Algunas de las carencias son significativas, como las referencias vagas a los desplazados internos (a pesar de ser el grupo más numeroso expulsado de sus hogares por el conflicto, ya que duplican el número de refugiados),  las referencias a la detención de menores (con las que se salvaguarda la posibilidad de que los gobiernos  continúen con esta práctica inaceptable) y la ausencia total de compromisos concretos (como por ejemplo un sistema obligatorio de cuotas para acoger a refugiados y solicitantes de asilo) han impedido acordar un documento garantista.

Esta Declaración sigue sin asumir las consecuencias de una crisis que siendo global necesita de una respuesta global, y  en la que todos los países deberían asumir su responsabilidad en correspondencia a si nivel de riqueza. La realidad es que  los seis países más ricos del mundo acogen sólo al 9% de los refugiados mundiales, mientras que el 86% de los refugiados son hospedados por países en desarrollo. 
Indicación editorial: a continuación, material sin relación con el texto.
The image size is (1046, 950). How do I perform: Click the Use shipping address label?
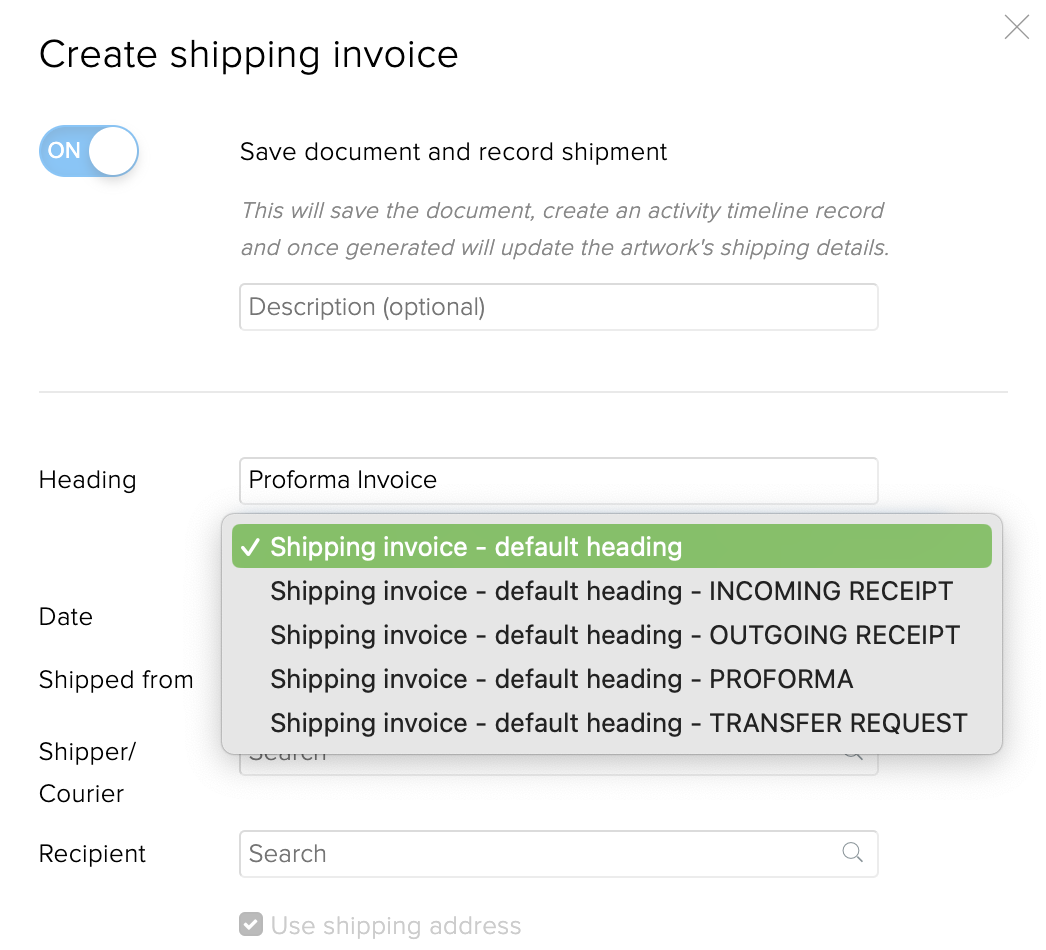coord(396,925)
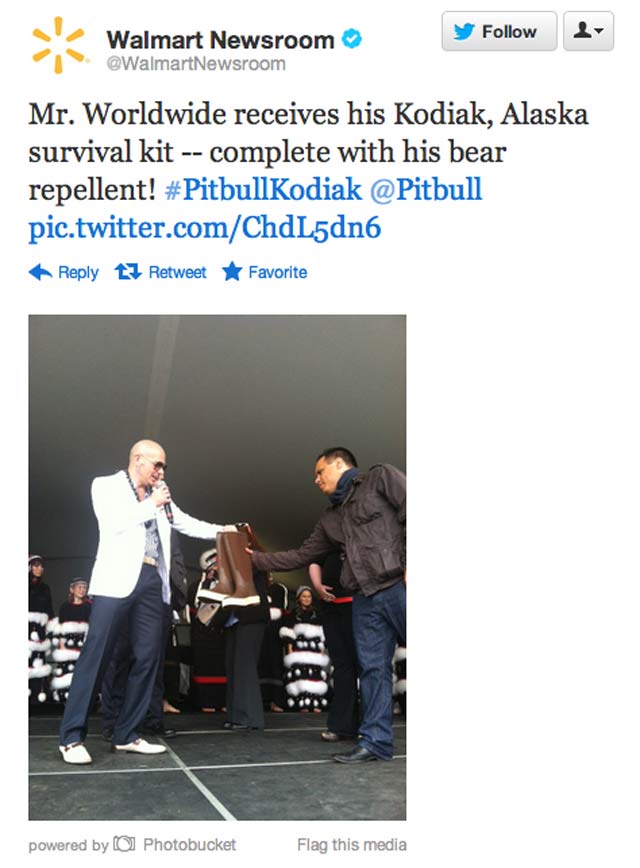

Pero por la parte positiva, esta Declaración nos ofrece una herramienta más para exigir rendición de cuentas a los gobiernos. No es la única, no es vinculante, pero sí es la primera firmada por 193 países; entre ellos países generadores de desplazados, países de tránsito y países de acogida. Todos ellos, por tanto, implicados de alguna manera en esta crisis. Y España es uno de ellos.

Ya se ha denunciado en múltiples ocasiones y por muchas organizaciones que España es el ejemplo de cómo no debería gestionarse la crisis de desplazamiento. A pesar de que su repetitivo discurso diga lo contrario. Las vallas, el abuso policial, la discriminación, las devoluciones en caliente, los acuerdos de readmisión con terceros países, los compromisos no cumplidos, la falta de apoyo a los países que ayuda necesitan son algunas de las medidas que responden a un único objetivo: frenar la llegada de migrantes y refugiados. Y también es el modelo que España lleva una década exportando.

Pero ahora España ha firmado la Declaración de Nueva York. Declaración que incluye cuestiones como la garantía y protección de los derechos humanos y derechos de los refugiados, derechos que nuestros sucesivos gobiernos han optado por obviar. Así es que ahora tenemos una herramienta más para exigir al Gobierno y Parlamento que sean consecuentes con lo que se han comprometido y que cambien de modelo migratorio anteponiendo los derechos al control de fronteras y asuman su responsabilidad en esta crisis mundial. No dejaremos de hacerlo.